The Data Engineer will be responsible for designing, developing, and maintaining scalable and reliable data pipelines for a financial services project. The role focuses on backend data processing, data quality, and integration of multiple data sources in a cloud-based environment, working closely with international teams.
Key Responsibilities
- Design, develop, and maintain end-to-end ETL/ELT data pipelines to process large volumes of structured and semi-structured data.
- Implement backend data solutions using Python and SQL, applying Object-Oriented Programming (OOP) to ensure modularity, reusability, and maintainability.
- Orchestrate data workflows using Apache Airflow, including scheduling, monitoring, and failure handling.
- Process and transform large datasets using PySpark in distributed environments.
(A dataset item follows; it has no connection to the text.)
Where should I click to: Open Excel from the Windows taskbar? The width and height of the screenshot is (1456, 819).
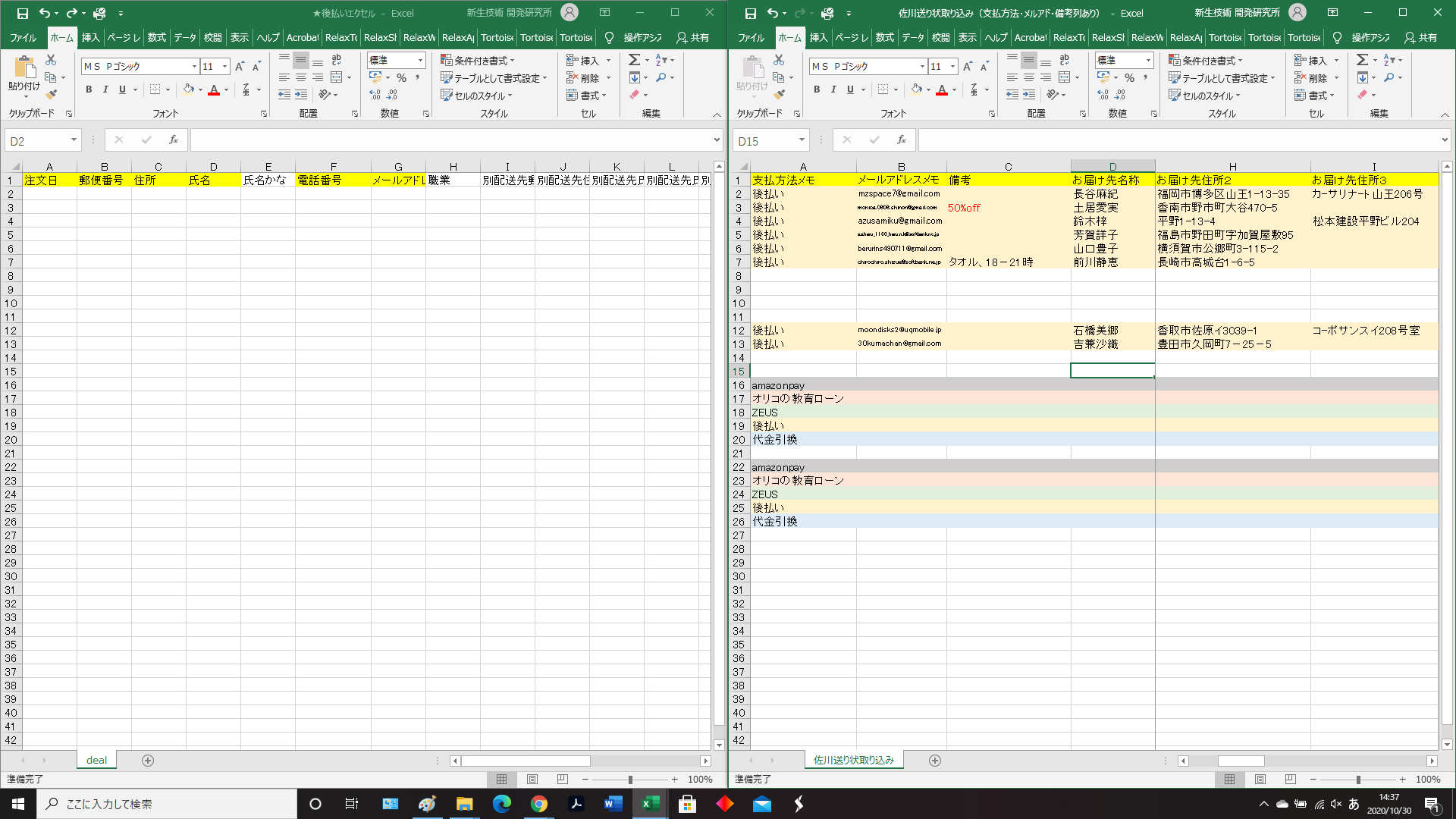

- Integrate data from multiple sources, including APIs, relational databases, and cloud storage systems.
- Manage and utilize AWS S3 for data storage and data lake architectures.
- Apply data quality checks, validation rules, and deduplication logic to ensure data consistency and accuracy.
- Develop, maintain, and support CI/CD pipelines using Bitbucket, ensuring controlled deployments, versioning, and code quality.
- Collaborate with cross-functional and international teams, contributing to technical discussions and documentation in English.
- Support downstream data consumers by ensuring datasets are well-structured, documented, and ready for analytics or reporting.
- Troubleshoot and resolve data pipeline issues, performance bottlenecks, and data inconsistencies.